Task:
Pick out every line in the listing that contains the word "Open", matching case exactly, and copy each one.

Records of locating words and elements
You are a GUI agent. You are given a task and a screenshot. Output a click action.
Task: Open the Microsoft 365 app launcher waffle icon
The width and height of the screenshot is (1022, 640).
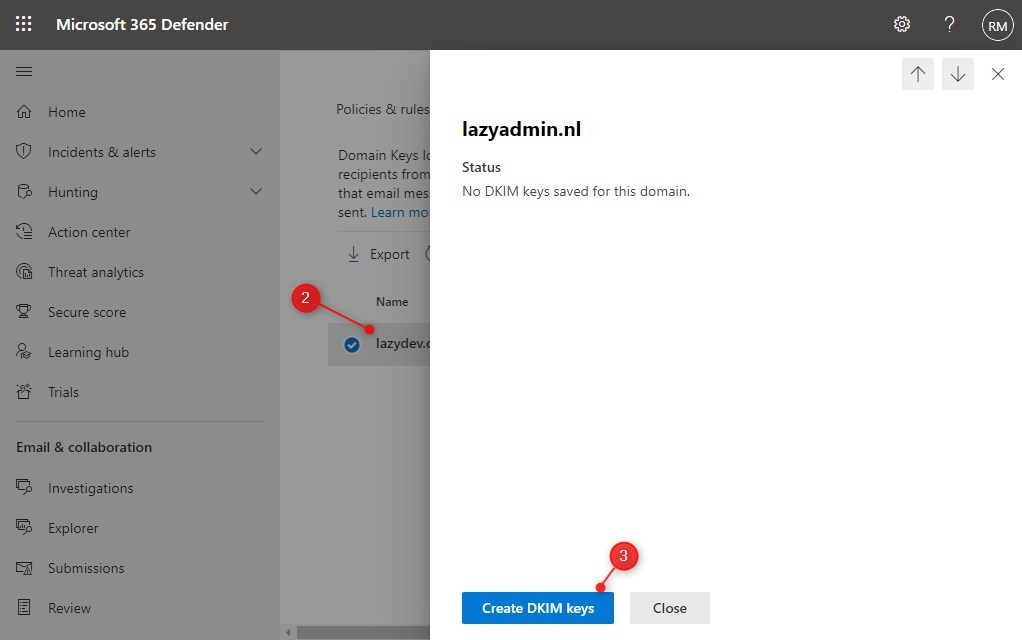22,23
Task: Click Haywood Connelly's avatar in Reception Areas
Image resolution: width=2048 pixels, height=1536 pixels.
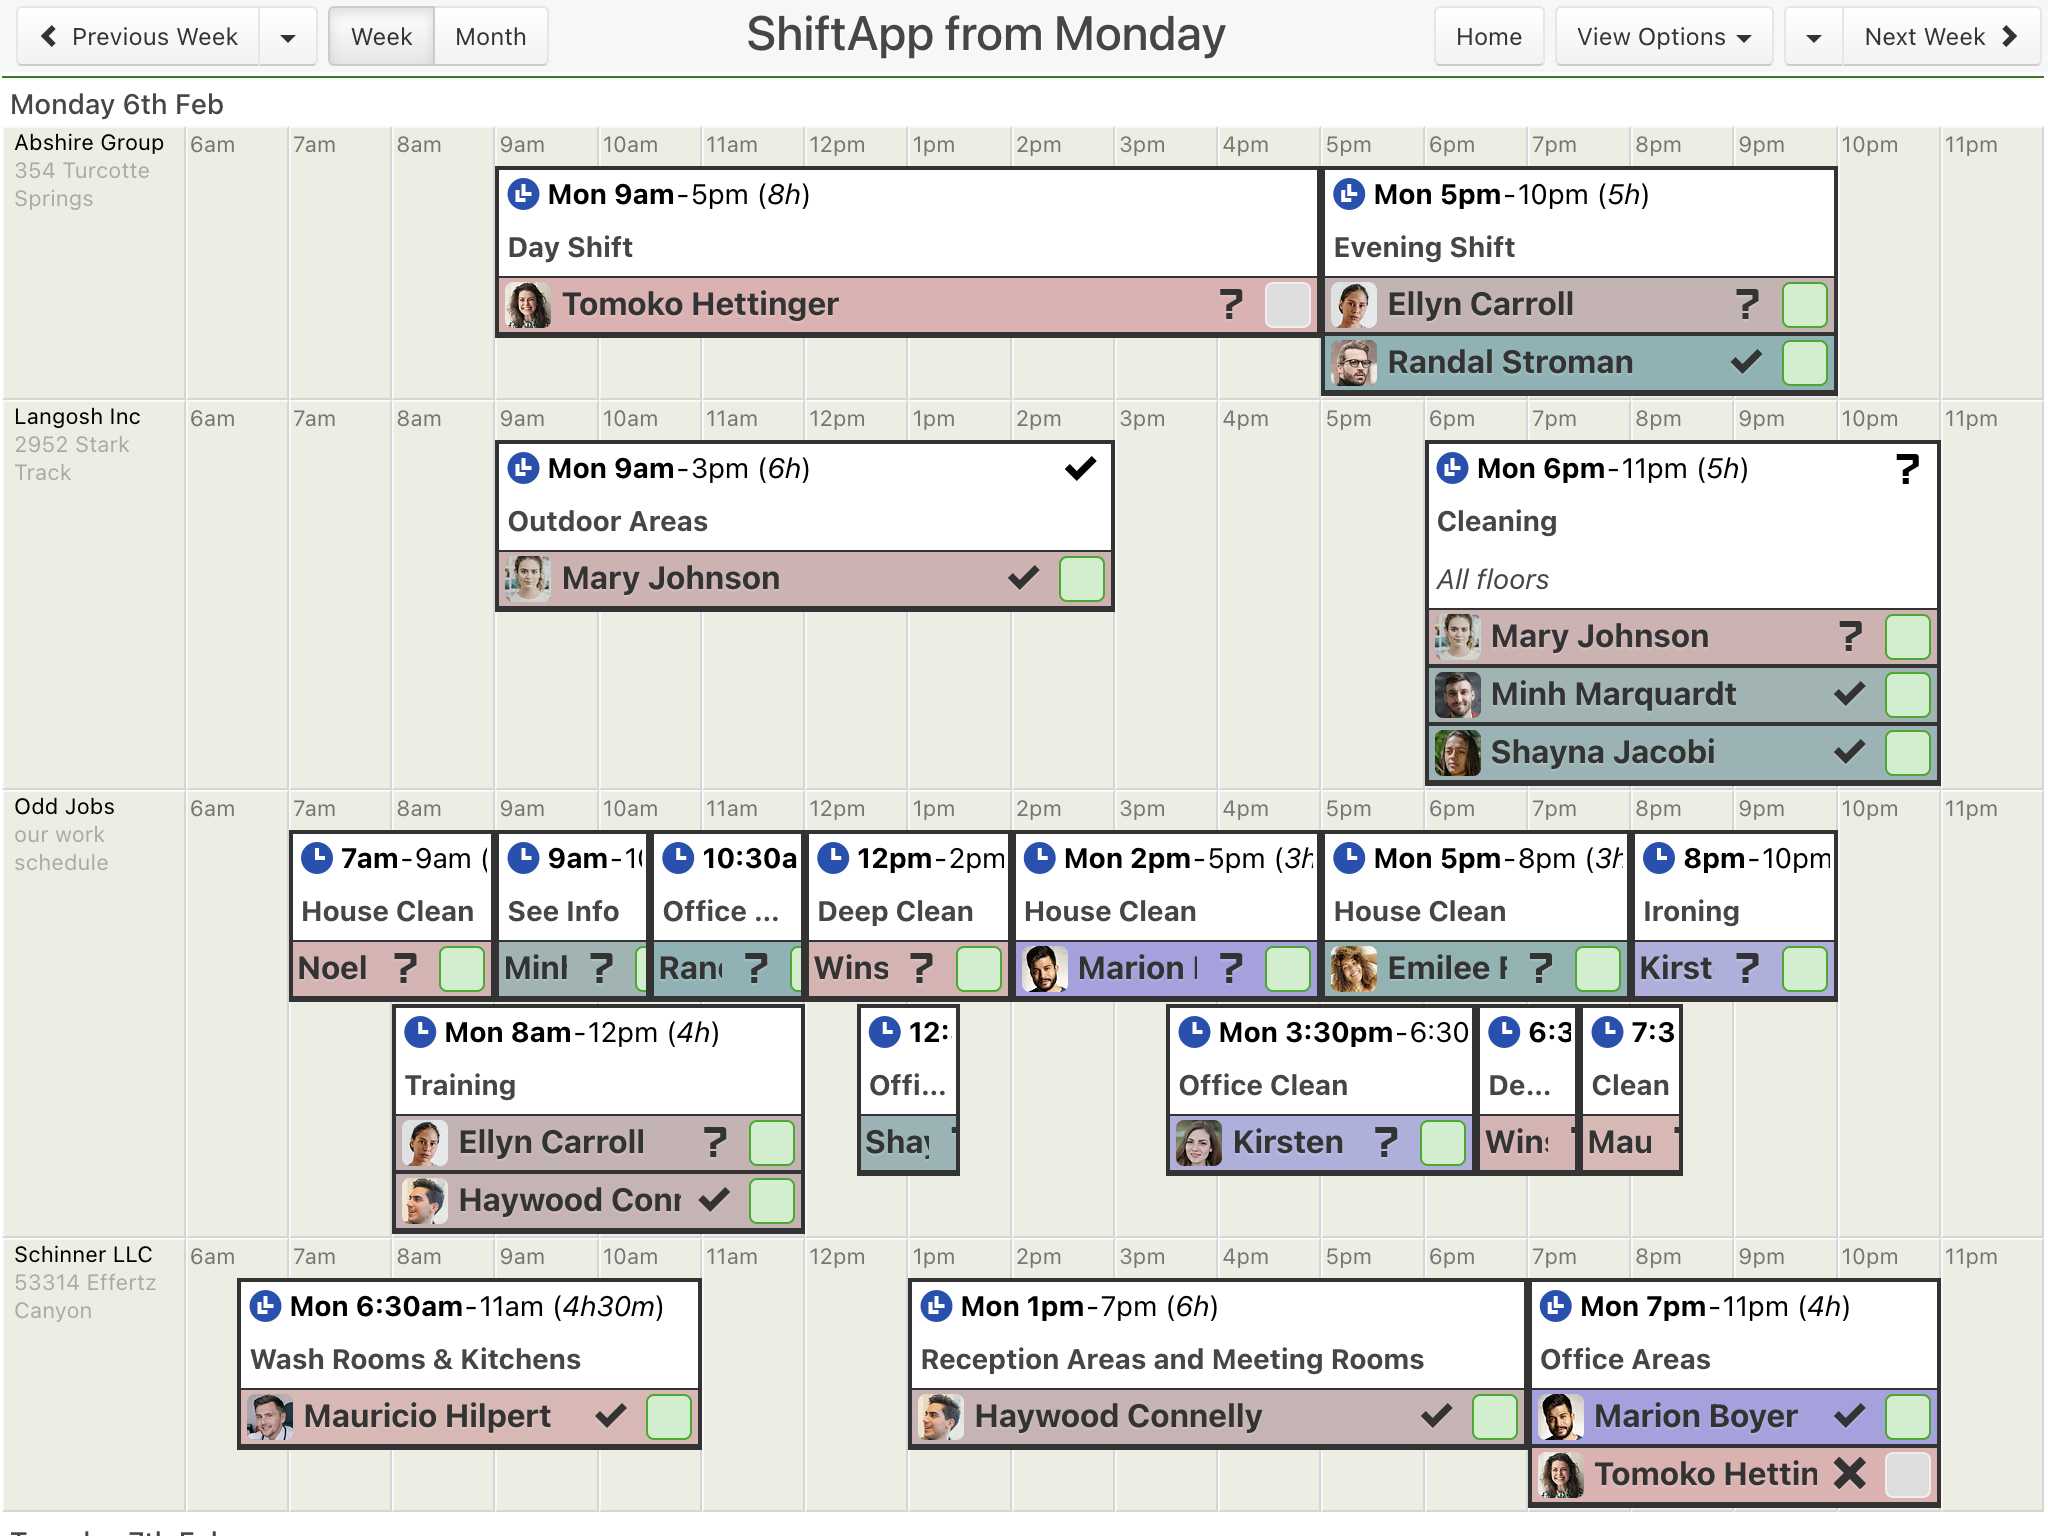Action: click(x=941, y=1416)
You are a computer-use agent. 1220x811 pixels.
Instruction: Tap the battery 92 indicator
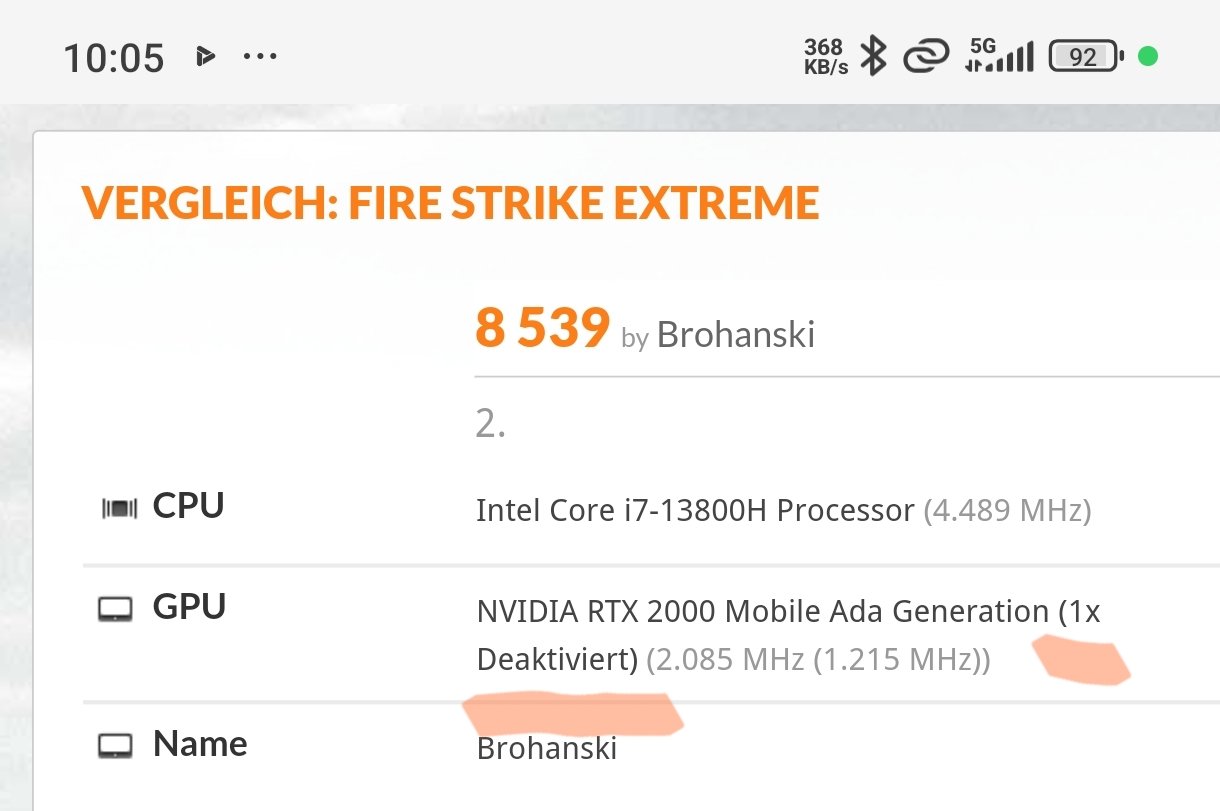(1086, 57)

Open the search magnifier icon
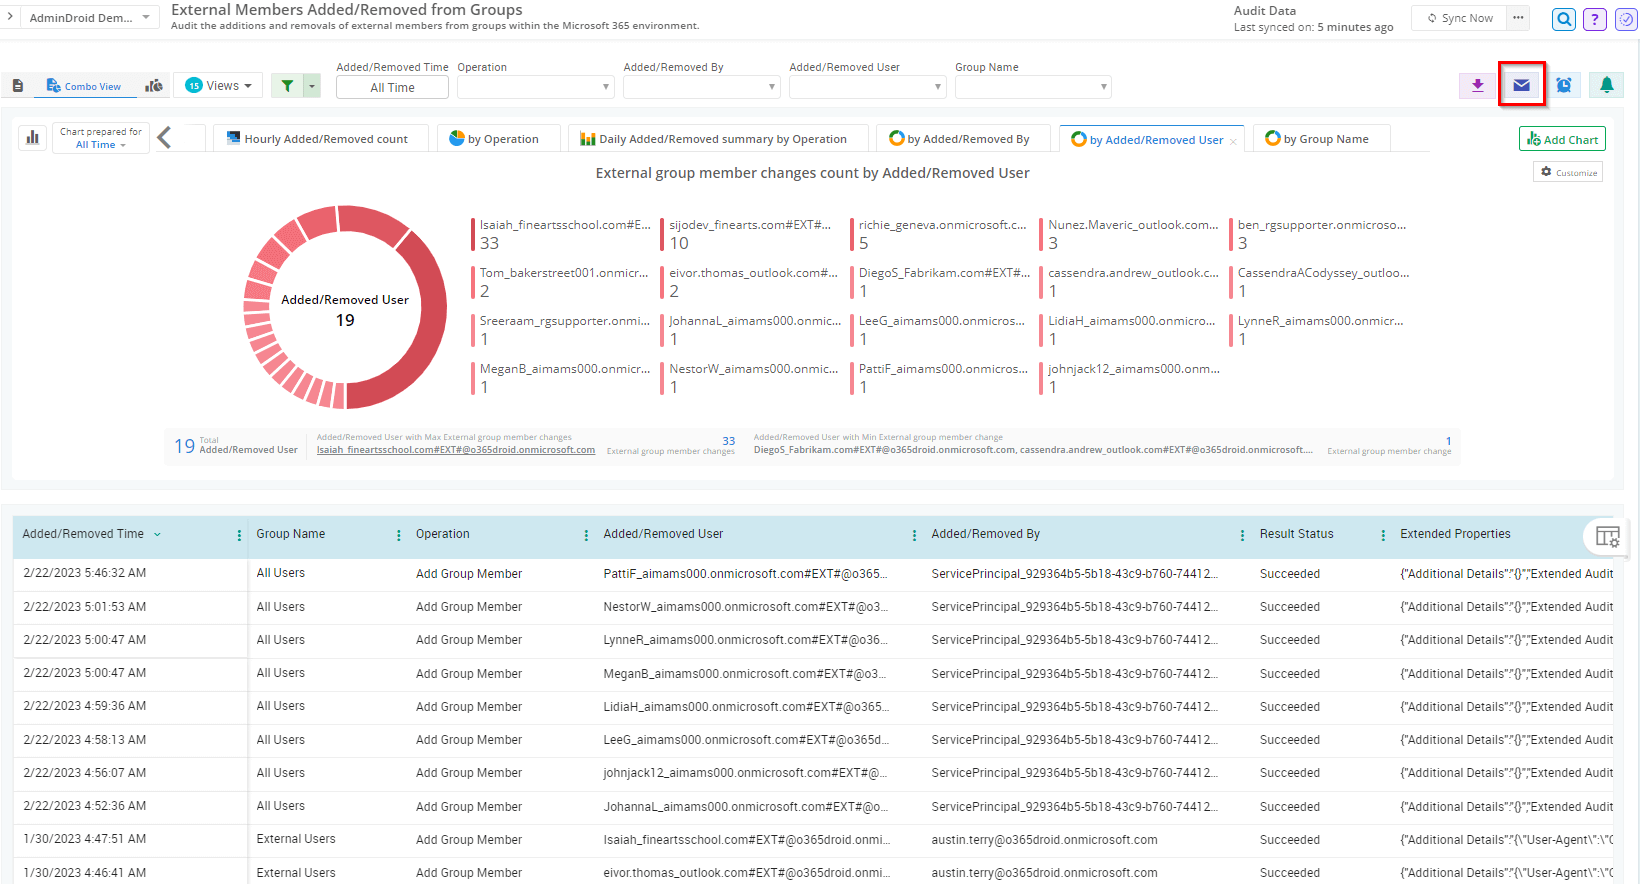(1564, 19)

Reply to the task:
Task: Open the Microsoft 365 app launcher waffle icon
Open the search magnifier icon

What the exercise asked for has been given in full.